→ Given passage
[Start of section]

Change 725005 had a related patch set uploaded (by Giuseppe Lavagetto; author: Giuseppe Lavagetto):

[operations/docker-images/production-images@master] Add rsyslog image

https://gerrit.wikimedia.org/r/725005

gerritbot added a project: Patch-For-Review.Sep 30 2021, 1:33 PM

After much deliberation, @akosiaris and I decided we'll try to go the following way:

Install an rsyslogd sidecar that will be used by mediawiki for relaying logs to kafka
Use the same rsyslogd for capturing php-fpm logs and logs generated by php-wmerrors (still unsure if we will just use a unix socket for that or if we might be able to write to udp too
Possibly use this rsyslogd to also funnel the apache logs to a specific kafka topic; although keeping the apache logs to go to stdout and configure rsyslog on the physical node to direct those to that kafka topic is also a possibility

Change 725892 had a related patch set uploaded (by Giuseppe Lavagetto; author: Giuseppe Lavagetto):

[operations/deployment-charts@master] mediawiki: Add rsyslog sidecar

https://gerrit.wikimedia.org/r/725892

Change 725005 merged by Giuseppe Lavagetto:

[operations/docker-images/production-images@master] Add rsyslog image

https://gerrit.wikimedia.org/r/725005

Change 725892 merged by jenkins-bot:

[operations/deployment-charts@master] mediawiki: Add rsyslog sidecar

https://gerrit.wikimedia.org/r/725892

Change 730967 had a related patch set uploaded (by Giuseppe Lavagetto; author: Giuseppe Lavagetto):

[operations/puppet@production] kubernetes::deployment_server::mediawiki: add logging configuration

https://gerrit.wikimedia.org/r/730967

Change 730967 merged by Giuseppe Lavagetto:

[operations/puppet@production] kubernetes::deployment_server::mediawiki: add logging configuration

https://gerrit.wikimedia.org/r/730967

Joe updated the task description. (Show Details)Oct 20 2021, 7:16 AM

The php-fpm logs are output to stderr, which goes to logstash at the moment using the physical node rsyslog, but it's under a different set of labels, and to have a simple way to select them, we would need to use a static name for the mediawiki container (which isn't a bad idea overall).

[End of section]

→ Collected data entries
[Start of section]

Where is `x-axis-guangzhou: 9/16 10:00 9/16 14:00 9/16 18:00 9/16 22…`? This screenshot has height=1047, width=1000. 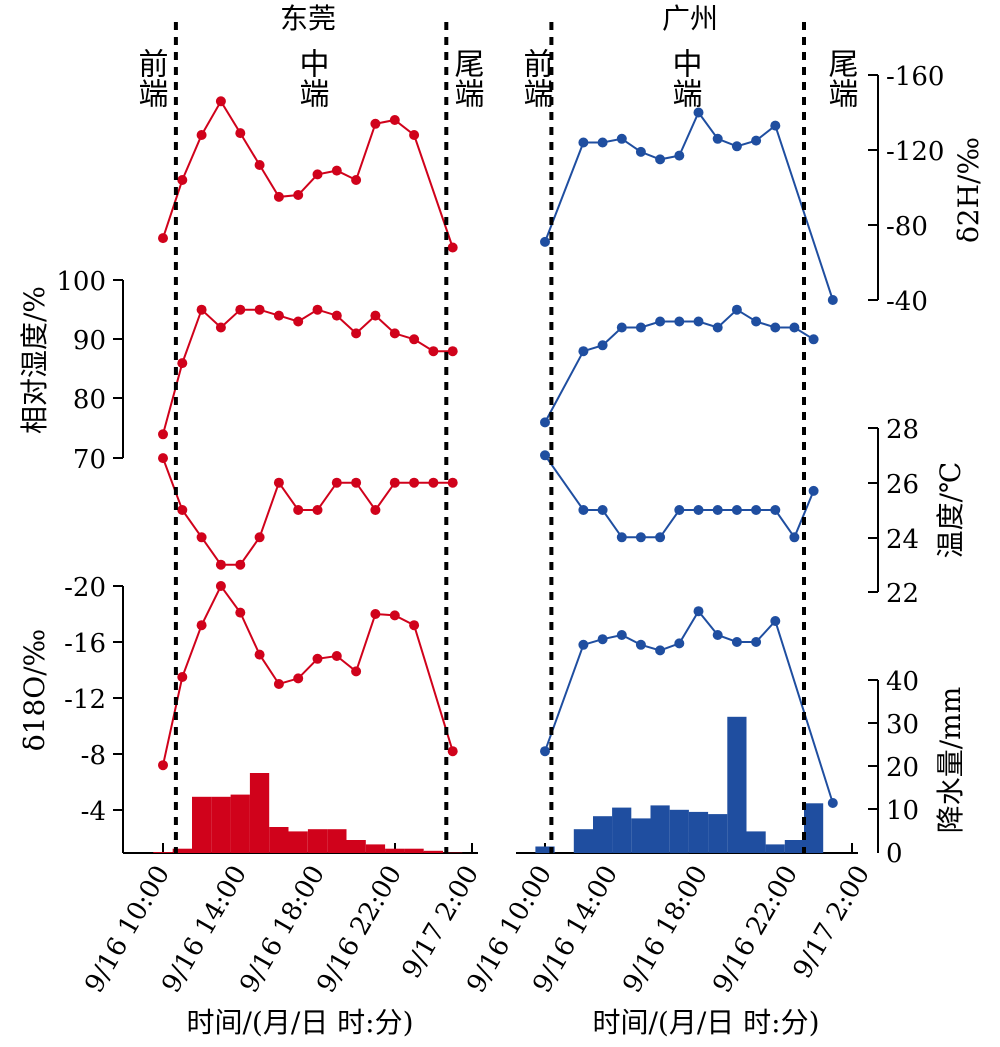 x-axis-guangzhou: 9/16 10:00 9/16 14:00 9/16 18:00 9/16 22… is located at coordinates (668, 941).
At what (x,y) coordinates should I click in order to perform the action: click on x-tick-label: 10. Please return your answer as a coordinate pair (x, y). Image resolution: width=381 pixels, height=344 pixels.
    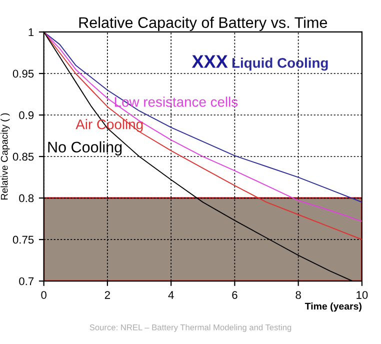
    Looking at the image, I should click on (362, 295).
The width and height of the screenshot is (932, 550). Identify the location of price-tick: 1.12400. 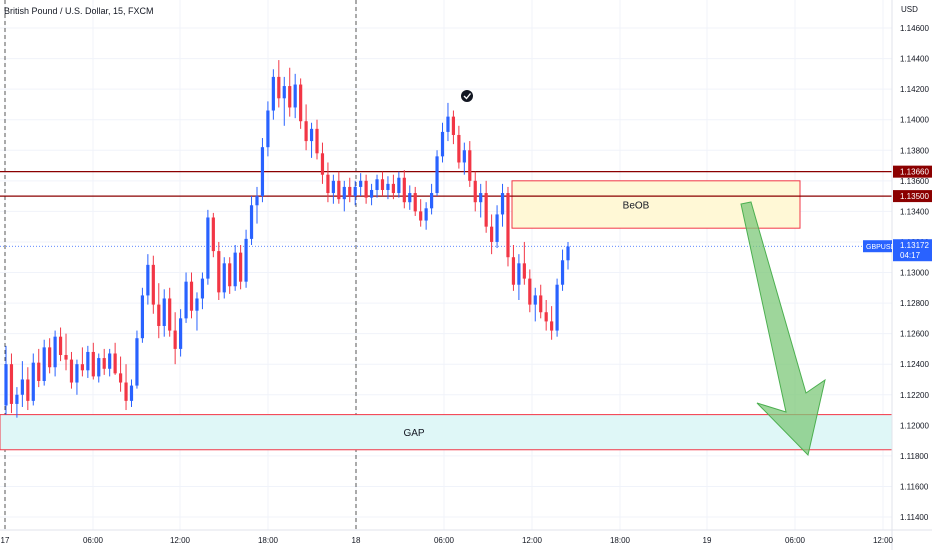
(914, 364).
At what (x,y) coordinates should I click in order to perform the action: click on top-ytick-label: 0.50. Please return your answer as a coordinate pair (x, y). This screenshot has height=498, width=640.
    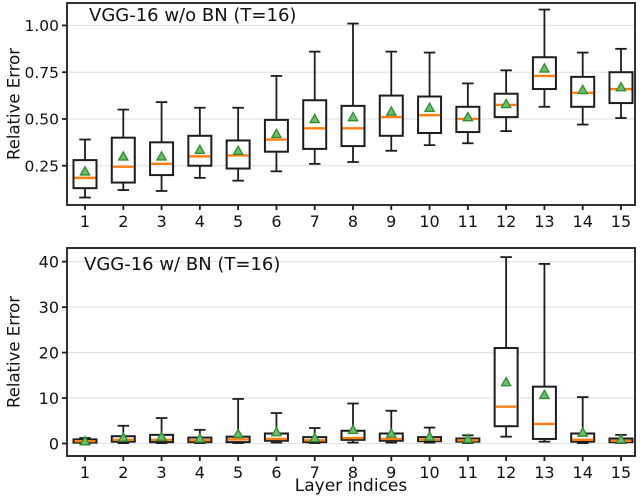
    Looking at the image, I should click on (42, 120).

[End of section]

Can you carry on the discussion thread about adding an rsyslog sidecar to mediawiki, picking up right after its last comment?

→ Written response
We also have another problem: how to treat and collect php slow logs. Right now I'm sending them to stderr but that gets us a lot of noise and broken logging on logstash.

One possible solution to all of our problems would be:

let php-fpm log to two files, both in the same /var/log/php-fpm directory
Mount that directory as an emptydir volume in both the mediawiki and the rsyslog container
Have rules in rsyslog to process those files separately
Modify php-fatal-error.php for kubernetes to send its data to the udp port 10514, like monolog does

In T288851#7443633, @Joe wrote:

One possible solution to all of our problems would be:

let php-fpm log to two files, both in the same /var/log/php-fpm directory

Mount that directory as an emptydir volume in both the mediawiki and the rsyslog container

Have rules in rsyslog to process those files separately

Modify php-fatal-error.php for kubernetes to send its data to the udp port 10514, like monolog does

I think this is a good idea on how to improve this situation.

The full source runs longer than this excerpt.